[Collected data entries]
++++++++++++++++++++

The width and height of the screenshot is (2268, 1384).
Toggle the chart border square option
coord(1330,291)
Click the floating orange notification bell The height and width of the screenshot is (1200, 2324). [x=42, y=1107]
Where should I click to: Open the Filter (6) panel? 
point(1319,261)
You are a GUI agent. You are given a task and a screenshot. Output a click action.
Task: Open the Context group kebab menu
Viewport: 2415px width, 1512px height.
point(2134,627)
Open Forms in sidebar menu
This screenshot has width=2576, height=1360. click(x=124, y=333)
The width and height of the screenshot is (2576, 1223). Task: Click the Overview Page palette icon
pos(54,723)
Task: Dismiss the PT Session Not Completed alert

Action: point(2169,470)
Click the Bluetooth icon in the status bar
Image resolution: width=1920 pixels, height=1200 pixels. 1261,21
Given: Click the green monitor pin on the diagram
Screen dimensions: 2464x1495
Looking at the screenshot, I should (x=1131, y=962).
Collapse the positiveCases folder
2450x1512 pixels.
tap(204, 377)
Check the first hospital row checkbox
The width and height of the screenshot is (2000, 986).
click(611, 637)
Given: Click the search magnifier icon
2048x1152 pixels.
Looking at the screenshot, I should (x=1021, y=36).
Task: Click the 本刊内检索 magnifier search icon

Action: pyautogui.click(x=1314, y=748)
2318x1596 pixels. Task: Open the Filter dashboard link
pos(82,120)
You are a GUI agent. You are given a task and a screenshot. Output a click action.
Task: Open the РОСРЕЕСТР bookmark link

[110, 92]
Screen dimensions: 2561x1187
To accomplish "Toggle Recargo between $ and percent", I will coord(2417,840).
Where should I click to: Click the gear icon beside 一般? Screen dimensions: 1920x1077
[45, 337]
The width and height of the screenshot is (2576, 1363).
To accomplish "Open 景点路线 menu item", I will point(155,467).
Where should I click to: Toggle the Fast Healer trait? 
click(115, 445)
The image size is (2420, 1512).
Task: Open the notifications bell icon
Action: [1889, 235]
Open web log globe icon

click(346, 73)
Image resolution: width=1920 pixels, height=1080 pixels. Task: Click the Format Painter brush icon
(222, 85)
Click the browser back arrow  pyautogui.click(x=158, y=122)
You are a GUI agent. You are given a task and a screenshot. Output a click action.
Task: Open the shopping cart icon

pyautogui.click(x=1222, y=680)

++++++++++++++++++++

◆ HOW TO COMPLETE THIS TASK
Write the records out again so that each one matches the original exactly.

◆ SOLUTION
The width and height of the screenshot is (2268, 1384).
Toggle the chart border square option
coord(1330,291)
Click the floating orange notification bell The height and width of the screenshot is (1200, 2324). [x=42, y=1107]
Where should I click to: Open the Filter (6) panel? 
point(1319,261)
You are a GUI agent. You are given a task and a screenshot. Output a click action.
Task: Open the Context group kebab menu
Viewport: 2415px width, 1512px height.
point(2134,627)
Open Forms in sidebar menu
This screenshot has width=2576, height=1360. click(x=124, y=333)
The width and height of the screenshot is (2576, 1223). Task: Click the Overview Page palette icon
pos(54,723)
Task: Dismiss the PT Session Not Completed alert

Action: point(2169,470)
Click the Bluetooth icon in the status bar
Image resolution: width=1920 pixels, height=1200 pixels. 1261,21
Given: Click the green monitor pin on the diagram
Screen dimensions: 2464x1495
Looking at the screenshot, I should (x=1131, y=962).
Collapse the positiveCases folder
2450x1512 pixels.
tap(204, 377)
Check the first hospital row checkbox
The width and height of the screenshot is (2000, 986).
click(611, 637)
Given: Click the search magnifier icon
2048x1152 pixels.
Looking at the screenshot, I should (x=1021, y=36).
Task: Click the 本刊内检索 magnifier search icon

Action: pyautogui.click(x=1314, y=748)
2318x1596 pixels. Task: Open the Filter dashboard link
pos(82,120)
You are a GUI agent. You are given a task and a screenshot. Output a click action.
Task: Open the РОСРЕЕСТР bookmark link

[110, 92]
Screen dimensions: 2561x1187
To accomplish "Toggle Recargo between $ and percent", I will coord(2417,840).
Where should I click to: Click the gear icon beside 一般? Screen dimensions: 1920x1077
[45, 337]
The width and height of the screenshot is (2576, 1363).
To accomplish "Open 景点路线 menu item", I will point(155,467).
Where should I click to: Toggle the Fast Healer trait? 
click(115, 445)
The image size is (2420, 1512).
Task: Open the notifications bell icon
Action: [1889, 235]
Open web log globe icon

click(346, 73)
Image resolution: width=1920 pixels, height=1080 pixels. Task: Click the Format Painter brush icon
(222, 85)
Click the browser back arrow  pyautogui.click(x=158, y=122)
You are a GUI agent. You are given a task and a screenshot. Output a click action.
Task: Open the shopping cart icon

pyautogui.click(x=1222, y=680)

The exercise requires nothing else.